**Task prompt:** Pull out every line of the records below that contains the word "screenshot", and copy each one in full.

**Collected data entries:**

····················

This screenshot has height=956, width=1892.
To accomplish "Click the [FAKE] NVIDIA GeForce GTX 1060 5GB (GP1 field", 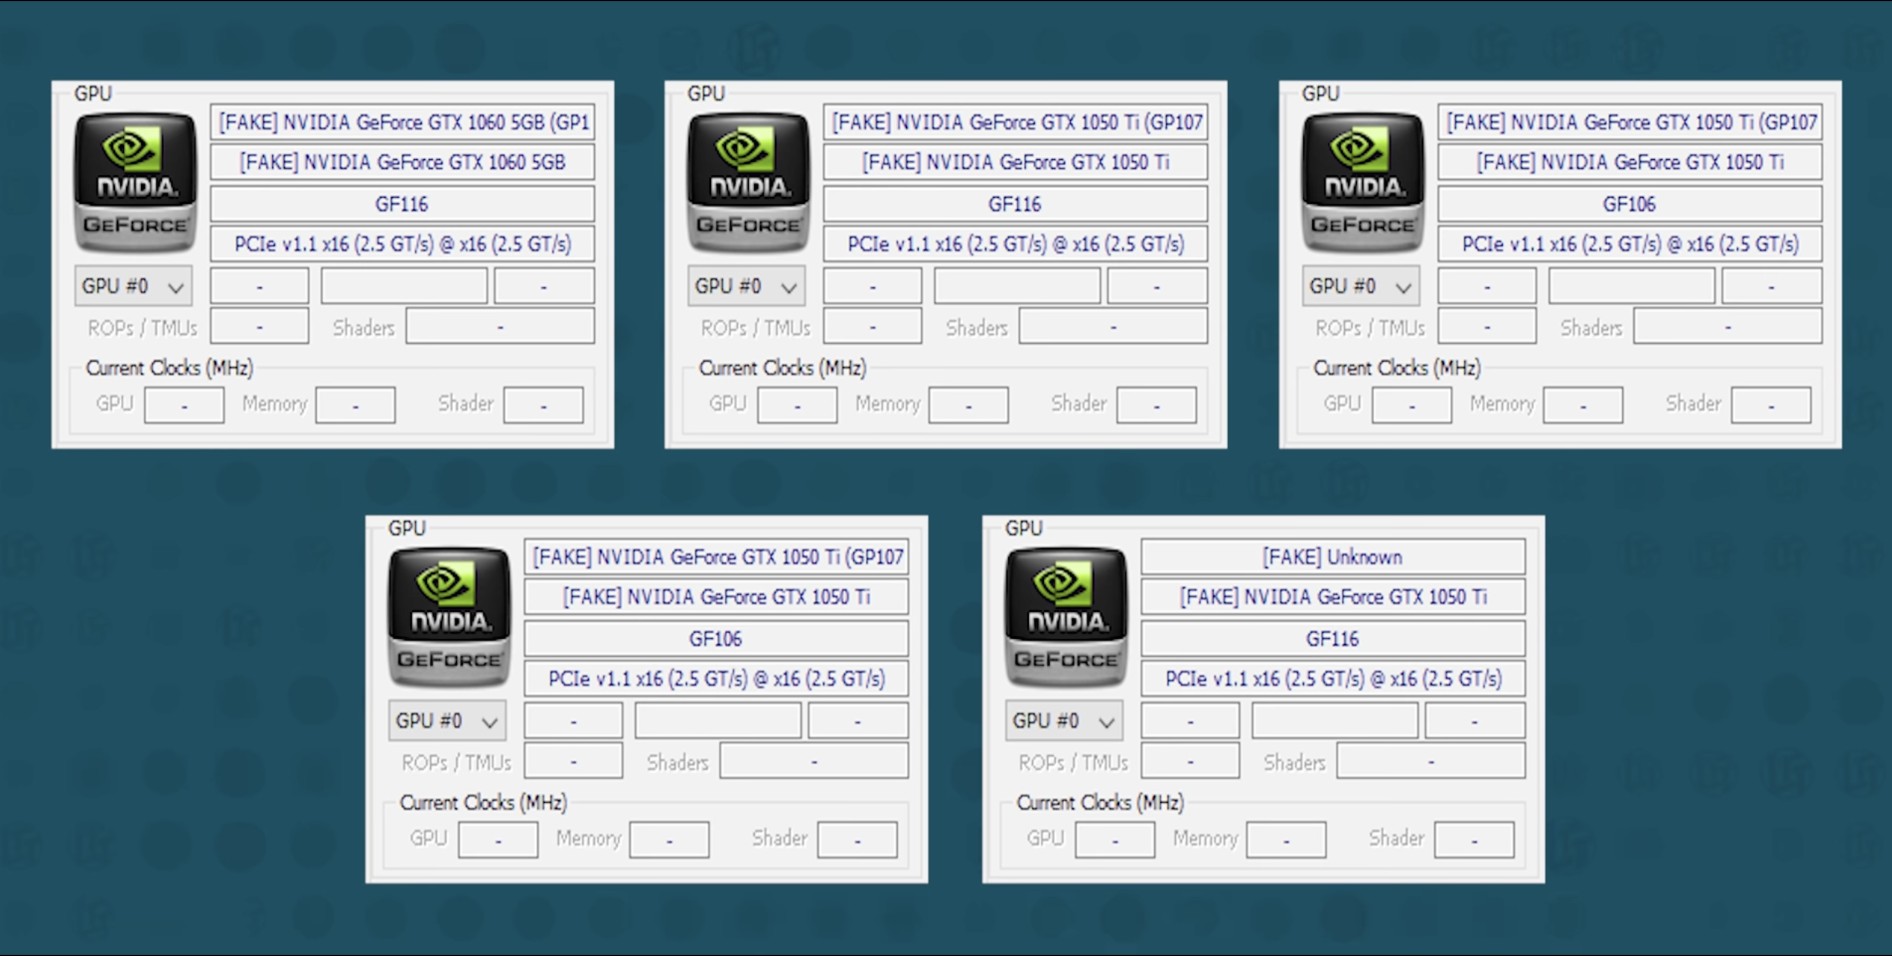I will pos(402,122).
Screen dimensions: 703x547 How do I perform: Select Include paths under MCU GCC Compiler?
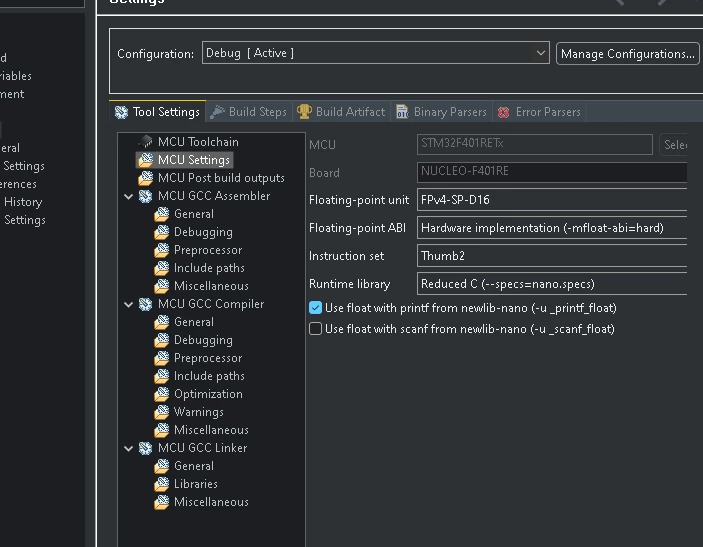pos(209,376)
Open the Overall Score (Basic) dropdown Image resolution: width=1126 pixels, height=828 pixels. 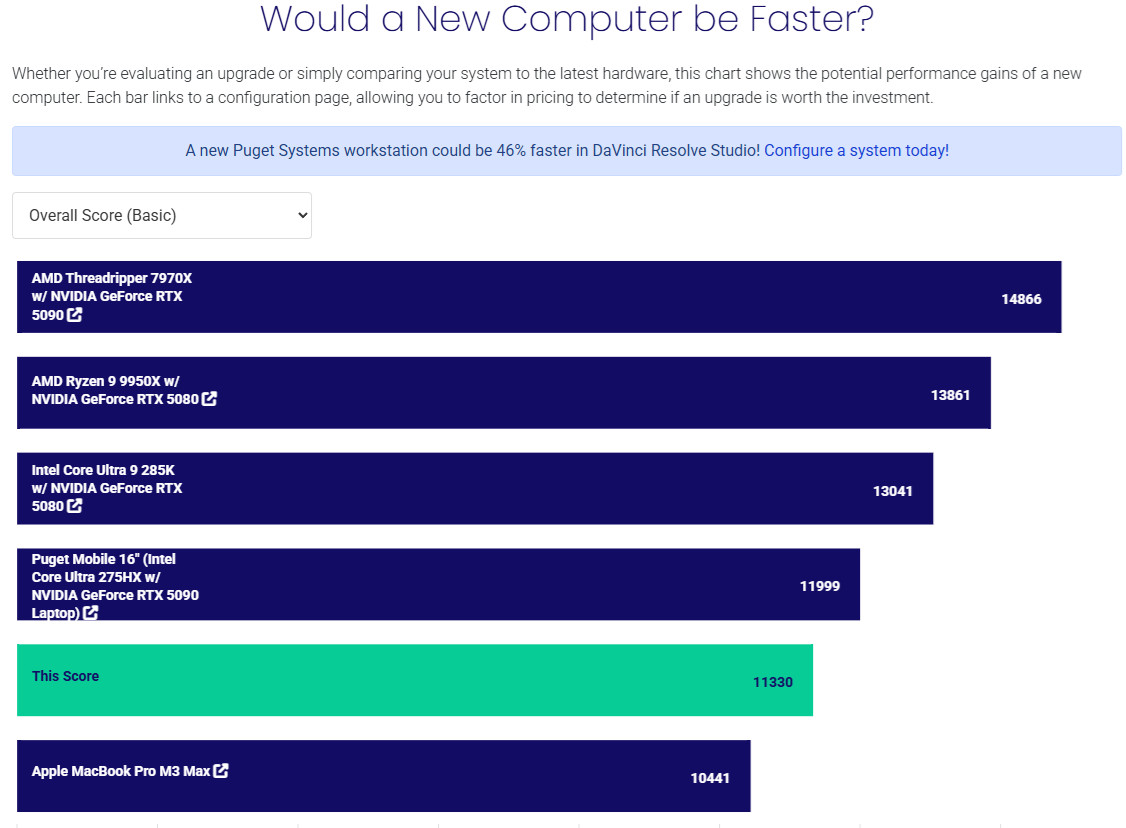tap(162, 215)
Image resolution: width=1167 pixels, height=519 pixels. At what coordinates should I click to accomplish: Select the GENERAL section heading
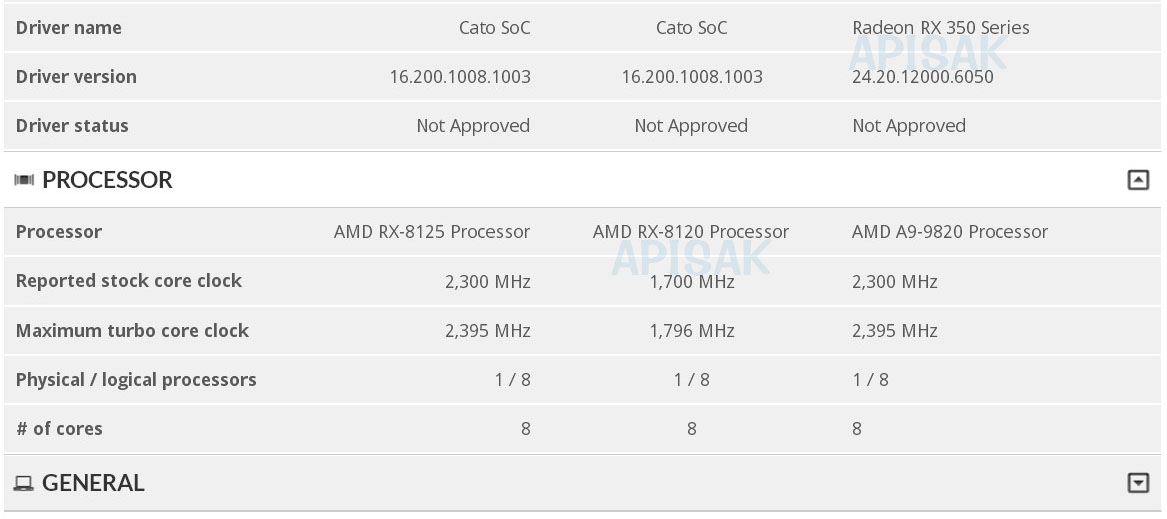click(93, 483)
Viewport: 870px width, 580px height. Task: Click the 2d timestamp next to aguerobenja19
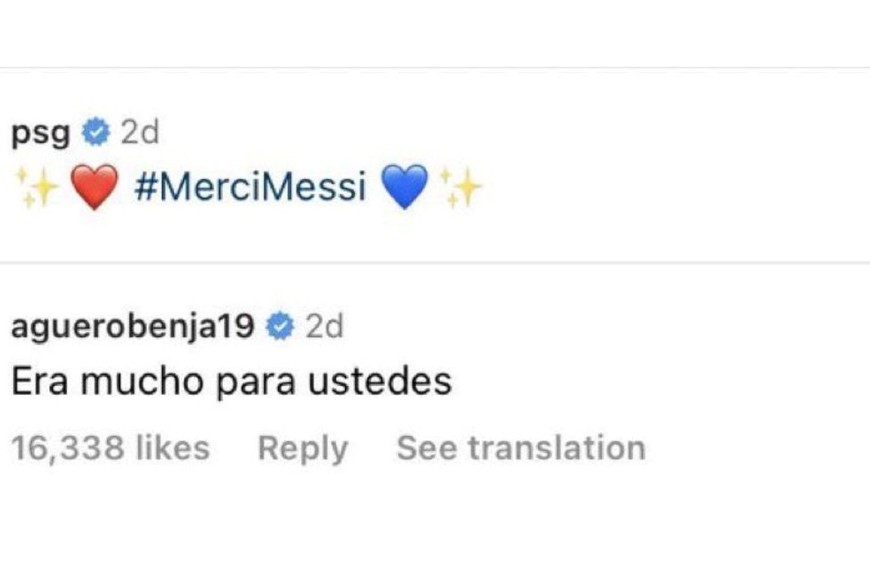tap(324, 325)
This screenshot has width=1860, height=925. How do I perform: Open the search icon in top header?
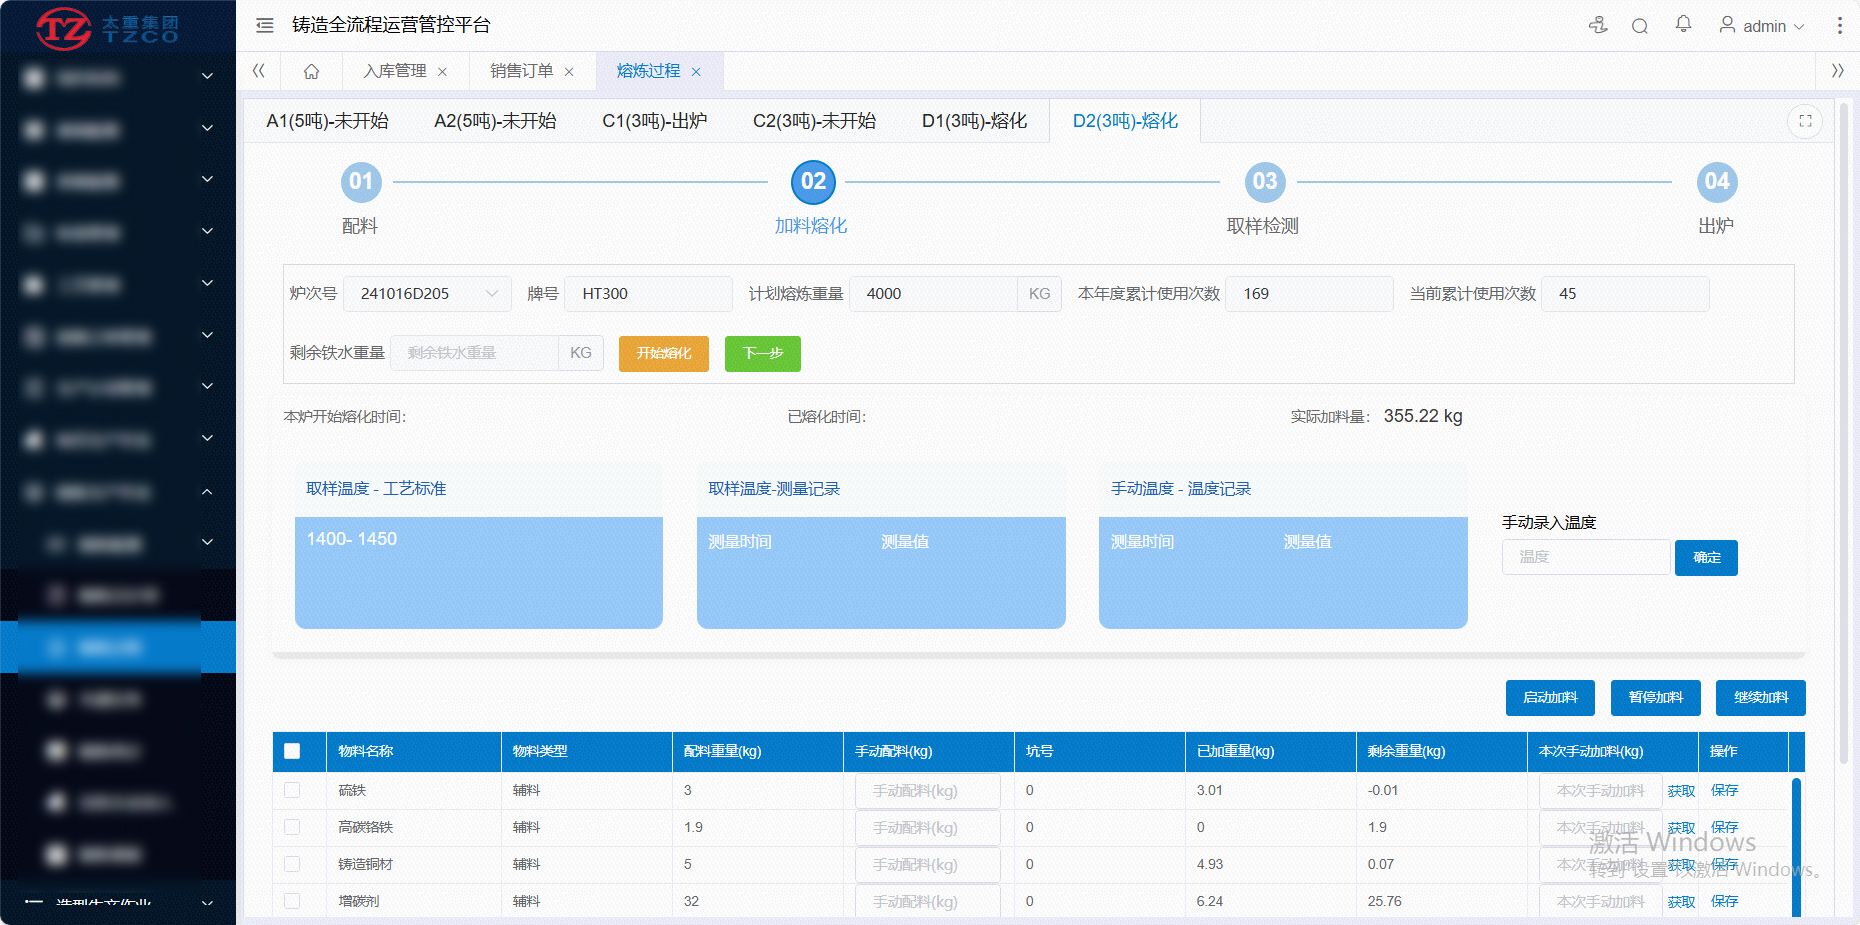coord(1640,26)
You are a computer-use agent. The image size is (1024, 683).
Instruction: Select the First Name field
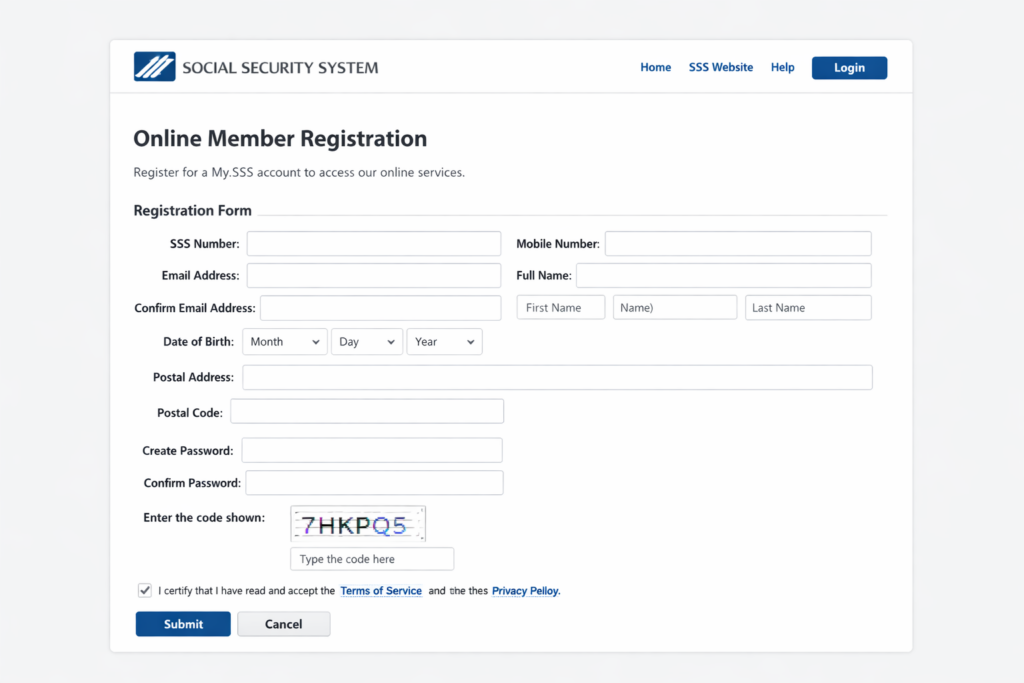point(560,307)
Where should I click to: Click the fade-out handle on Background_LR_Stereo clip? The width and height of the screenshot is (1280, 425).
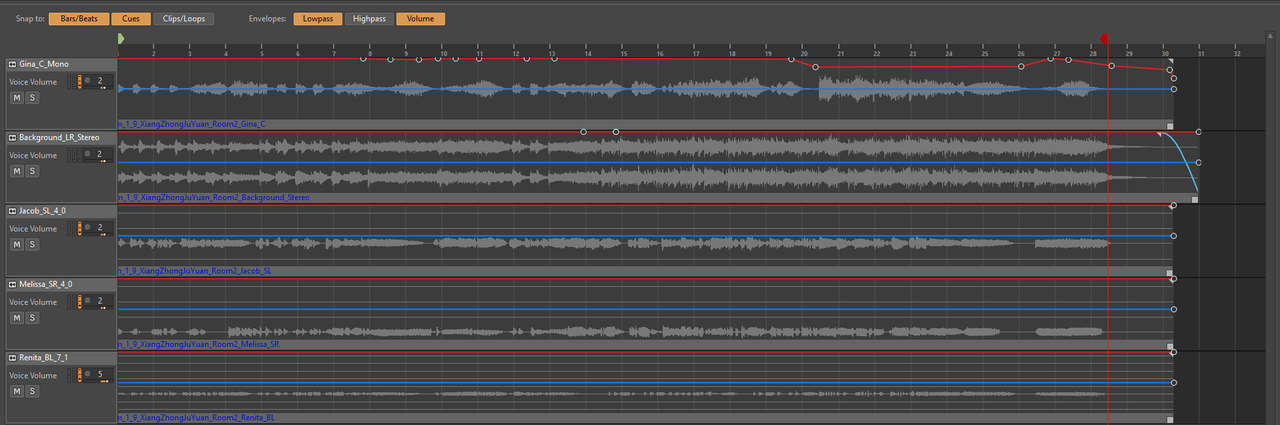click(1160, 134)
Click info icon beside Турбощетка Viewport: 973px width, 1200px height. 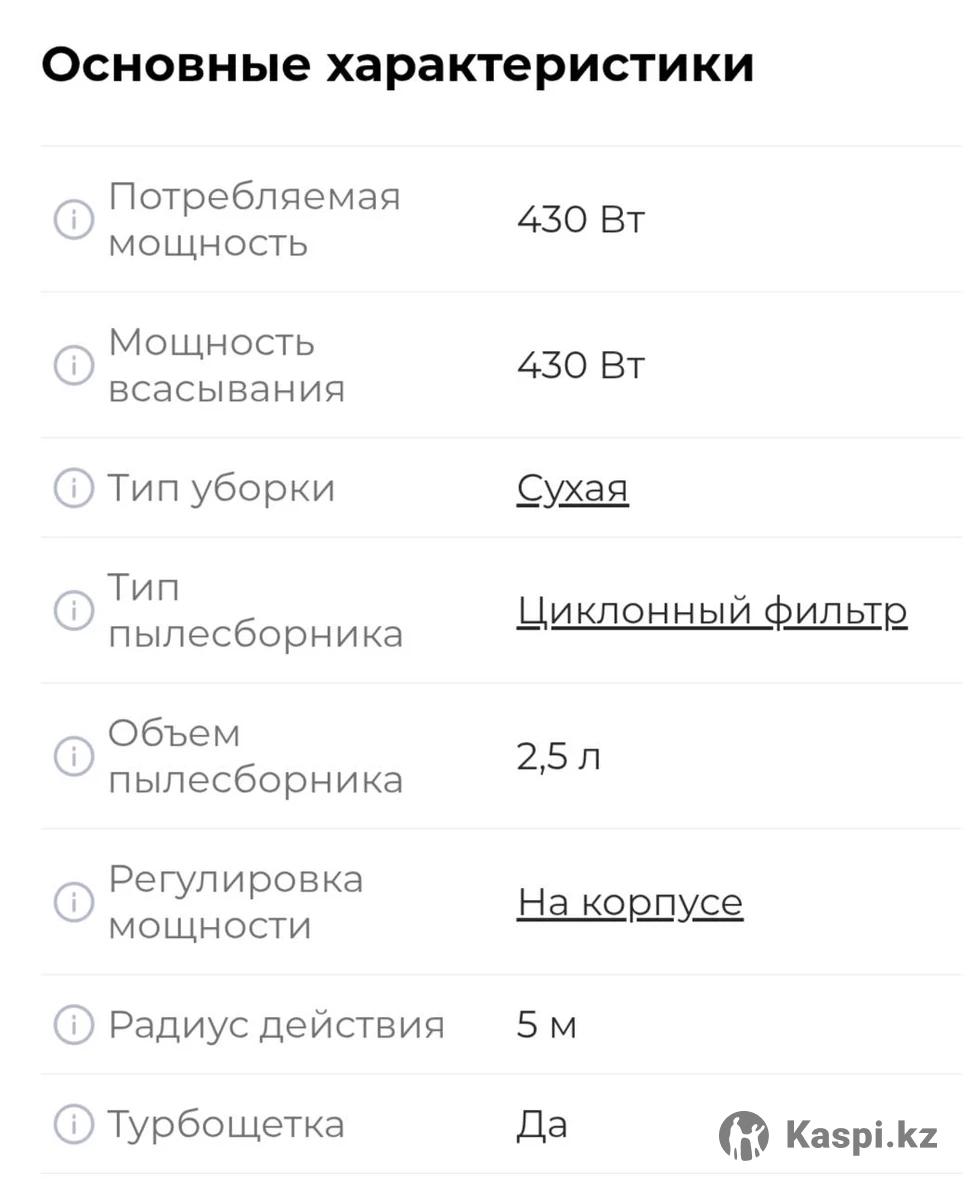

····················

**Response to the task:**
This screenshot has height=956, width=1892.
This screenshot has width=1860, height=925. How do I perform: Open the search icon in top header?
Where should I click to: Click the fade-out handle on Background_LR_Stereo clip? The width and height of the screenshot is (1280, 425).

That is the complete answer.